Whenever I met with advertisers, ad agencies, media research suppliers, and research colleagues from other news organizations, it was a privilege to represent such a respected name in journalism. But my dream job? I wanted to be a Monitor foreign correspondent. I wasn't long out of journalism graduate school and had worked as an editor and writer for nonprofit organizations in Chicago. It's one thing to dream of filing dispatches from Africa, though, and another to feel a calling and relentlessly follow it. I did, however, feel called to care about Africa and Africans, to pray about the global human family and its health and welfare, and that's how my deeper engagement with the Monitor has developed.
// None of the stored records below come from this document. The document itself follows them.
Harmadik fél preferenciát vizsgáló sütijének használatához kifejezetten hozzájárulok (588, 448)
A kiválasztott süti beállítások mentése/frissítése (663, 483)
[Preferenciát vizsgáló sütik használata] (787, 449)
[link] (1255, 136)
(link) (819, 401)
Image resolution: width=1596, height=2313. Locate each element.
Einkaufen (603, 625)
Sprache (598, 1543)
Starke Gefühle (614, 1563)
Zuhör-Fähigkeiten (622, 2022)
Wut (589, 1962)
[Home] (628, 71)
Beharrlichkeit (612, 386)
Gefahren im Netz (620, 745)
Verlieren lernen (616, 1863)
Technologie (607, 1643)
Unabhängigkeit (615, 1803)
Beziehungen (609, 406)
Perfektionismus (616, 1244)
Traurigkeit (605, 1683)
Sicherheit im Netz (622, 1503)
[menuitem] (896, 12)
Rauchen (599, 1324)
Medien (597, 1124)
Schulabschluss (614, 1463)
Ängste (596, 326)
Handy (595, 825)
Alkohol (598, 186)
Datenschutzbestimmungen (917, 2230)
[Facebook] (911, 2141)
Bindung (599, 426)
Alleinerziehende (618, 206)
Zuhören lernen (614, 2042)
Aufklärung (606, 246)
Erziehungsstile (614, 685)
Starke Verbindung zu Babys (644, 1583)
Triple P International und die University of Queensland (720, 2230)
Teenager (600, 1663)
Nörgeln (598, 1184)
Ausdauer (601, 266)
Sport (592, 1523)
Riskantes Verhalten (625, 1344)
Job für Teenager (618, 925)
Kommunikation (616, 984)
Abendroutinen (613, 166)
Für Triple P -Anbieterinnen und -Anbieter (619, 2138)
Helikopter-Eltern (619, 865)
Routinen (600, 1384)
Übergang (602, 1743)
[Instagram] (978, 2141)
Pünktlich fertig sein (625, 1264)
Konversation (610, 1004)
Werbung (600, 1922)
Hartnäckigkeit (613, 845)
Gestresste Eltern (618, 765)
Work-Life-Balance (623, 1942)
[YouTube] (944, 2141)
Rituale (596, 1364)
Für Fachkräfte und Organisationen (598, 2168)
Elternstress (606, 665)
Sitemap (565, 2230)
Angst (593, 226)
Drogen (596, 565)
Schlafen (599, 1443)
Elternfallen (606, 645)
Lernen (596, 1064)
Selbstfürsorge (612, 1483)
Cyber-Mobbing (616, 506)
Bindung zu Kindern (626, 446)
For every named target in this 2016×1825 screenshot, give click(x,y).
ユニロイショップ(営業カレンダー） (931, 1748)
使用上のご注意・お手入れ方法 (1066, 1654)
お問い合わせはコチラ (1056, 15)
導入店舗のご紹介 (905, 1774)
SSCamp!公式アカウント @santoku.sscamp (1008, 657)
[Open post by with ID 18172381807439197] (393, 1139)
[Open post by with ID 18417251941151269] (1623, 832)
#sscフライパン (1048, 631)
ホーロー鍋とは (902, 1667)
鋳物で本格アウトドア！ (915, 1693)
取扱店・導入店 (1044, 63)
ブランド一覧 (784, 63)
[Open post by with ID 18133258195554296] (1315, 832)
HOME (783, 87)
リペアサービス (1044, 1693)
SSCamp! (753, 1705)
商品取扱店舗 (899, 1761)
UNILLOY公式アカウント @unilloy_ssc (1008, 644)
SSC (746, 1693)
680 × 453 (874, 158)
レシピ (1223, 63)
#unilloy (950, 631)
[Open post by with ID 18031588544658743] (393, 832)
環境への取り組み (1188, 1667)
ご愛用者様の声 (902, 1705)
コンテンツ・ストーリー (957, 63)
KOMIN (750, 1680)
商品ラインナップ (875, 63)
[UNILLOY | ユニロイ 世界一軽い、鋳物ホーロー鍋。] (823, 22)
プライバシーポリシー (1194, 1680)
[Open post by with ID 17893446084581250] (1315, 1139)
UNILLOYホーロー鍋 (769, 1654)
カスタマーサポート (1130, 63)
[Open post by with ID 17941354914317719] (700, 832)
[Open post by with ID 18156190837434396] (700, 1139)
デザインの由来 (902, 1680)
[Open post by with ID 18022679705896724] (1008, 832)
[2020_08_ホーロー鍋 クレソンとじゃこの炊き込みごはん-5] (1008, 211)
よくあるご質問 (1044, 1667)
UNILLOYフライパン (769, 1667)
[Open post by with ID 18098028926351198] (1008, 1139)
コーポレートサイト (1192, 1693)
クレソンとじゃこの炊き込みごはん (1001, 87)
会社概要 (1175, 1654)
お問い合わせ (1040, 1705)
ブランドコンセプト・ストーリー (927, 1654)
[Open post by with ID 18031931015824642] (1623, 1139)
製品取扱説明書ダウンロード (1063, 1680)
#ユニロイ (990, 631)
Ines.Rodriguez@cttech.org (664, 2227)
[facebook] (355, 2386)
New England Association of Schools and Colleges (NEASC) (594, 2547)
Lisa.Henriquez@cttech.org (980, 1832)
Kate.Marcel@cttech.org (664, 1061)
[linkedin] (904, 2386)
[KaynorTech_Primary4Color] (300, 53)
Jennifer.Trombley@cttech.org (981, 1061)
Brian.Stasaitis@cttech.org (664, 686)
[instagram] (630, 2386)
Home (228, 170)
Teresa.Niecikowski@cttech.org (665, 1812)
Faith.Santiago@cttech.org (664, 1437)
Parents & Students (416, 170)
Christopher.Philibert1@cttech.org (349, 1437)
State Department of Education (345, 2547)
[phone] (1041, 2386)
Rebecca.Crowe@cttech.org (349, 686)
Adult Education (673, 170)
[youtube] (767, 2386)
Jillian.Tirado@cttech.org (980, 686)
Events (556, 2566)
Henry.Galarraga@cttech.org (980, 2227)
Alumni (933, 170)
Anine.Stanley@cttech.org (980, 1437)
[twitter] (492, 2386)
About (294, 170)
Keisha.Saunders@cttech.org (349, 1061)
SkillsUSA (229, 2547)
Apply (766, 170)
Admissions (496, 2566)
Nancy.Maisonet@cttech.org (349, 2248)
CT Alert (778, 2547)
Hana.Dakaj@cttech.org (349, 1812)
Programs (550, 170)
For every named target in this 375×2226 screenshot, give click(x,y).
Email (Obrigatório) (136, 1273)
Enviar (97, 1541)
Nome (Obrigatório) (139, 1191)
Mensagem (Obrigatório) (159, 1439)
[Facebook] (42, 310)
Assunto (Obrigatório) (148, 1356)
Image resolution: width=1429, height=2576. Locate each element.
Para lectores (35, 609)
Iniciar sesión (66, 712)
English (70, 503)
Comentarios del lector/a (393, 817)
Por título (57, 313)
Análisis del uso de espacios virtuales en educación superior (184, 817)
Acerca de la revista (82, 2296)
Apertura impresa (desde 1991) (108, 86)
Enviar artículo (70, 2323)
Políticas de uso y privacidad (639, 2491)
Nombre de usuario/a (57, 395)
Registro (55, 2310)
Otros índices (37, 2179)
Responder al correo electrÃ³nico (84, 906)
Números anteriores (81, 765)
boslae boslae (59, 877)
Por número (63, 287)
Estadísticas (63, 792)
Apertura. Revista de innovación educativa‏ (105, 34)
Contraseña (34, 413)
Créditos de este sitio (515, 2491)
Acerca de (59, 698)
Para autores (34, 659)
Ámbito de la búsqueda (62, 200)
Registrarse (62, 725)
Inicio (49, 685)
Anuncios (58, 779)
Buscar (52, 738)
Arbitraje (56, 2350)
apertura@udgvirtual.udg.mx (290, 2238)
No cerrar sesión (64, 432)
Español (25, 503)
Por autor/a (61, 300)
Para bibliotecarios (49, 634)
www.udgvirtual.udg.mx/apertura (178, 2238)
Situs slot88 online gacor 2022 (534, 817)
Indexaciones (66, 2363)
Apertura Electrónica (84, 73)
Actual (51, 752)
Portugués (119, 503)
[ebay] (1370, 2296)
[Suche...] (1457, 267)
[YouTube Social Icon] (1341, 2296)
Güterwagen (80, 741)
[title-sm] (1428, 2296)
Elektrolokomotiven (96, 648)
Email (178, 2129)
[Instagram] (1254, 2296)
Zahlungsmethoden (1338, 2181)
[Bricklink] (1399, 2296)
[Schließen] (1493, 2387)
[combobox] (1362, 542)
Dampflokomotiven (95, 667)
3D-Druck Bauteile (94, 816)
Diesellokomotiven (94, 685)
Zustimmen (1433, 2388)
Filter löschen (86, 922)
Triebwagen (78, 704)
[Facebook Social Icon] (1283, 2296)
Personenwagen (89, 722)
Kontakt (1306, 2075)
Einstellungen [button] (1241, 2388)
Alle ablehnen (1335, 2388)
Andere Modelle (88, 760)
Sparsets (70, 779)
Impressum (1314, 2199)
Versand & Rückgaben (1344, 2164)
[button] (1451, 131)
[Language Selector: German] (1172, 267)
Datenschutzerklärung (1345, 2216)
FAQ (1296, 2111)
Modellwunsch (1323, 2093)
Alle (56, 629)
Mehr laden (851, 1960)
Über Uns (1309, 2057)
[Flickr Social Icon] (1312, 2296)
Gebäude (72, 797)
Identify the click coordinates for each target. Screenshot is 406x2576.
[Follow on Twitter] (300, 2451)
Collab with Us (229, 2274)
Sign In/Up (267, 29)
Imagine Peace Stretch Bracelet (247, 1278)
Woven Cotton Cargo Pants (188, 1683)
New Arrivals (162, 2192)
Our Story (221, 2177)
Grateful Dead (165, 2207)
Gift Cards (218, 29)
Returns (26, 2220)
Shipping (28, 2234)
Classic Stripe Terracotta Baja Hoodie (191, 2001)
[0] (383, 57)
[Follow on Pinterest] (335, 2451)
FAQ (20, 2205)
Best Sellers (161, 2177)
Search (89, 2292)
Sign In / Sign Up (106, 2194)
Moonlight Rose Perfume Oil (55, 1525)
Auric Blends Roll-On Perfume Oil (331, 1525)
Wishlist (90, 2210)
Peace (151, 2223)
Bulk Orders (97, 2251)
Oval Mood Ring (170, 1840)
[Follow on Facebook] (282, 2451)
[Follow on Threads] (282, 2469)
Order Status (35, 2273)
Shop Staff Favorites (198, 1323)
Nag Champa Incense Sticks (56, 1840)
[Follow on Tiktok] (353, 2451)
This line of evolving engagement has paralleled my growing appreciation for the Bible's story of Jonah. In the first phase of my love of the story, Jonah was a vivid tale of adventure. When I was a kid, the image of a fish that swallowed a man whole probably tripled my usual attention span in Sunday School class. A fish big enough to inhabit for three days was a truly cool thing to talk about and draw, using some radical-for-those-times colored pencils that our teacher brought to class. But my Sunday School teacher's message was simple and Christian. Obeying God is a good and right thing to do.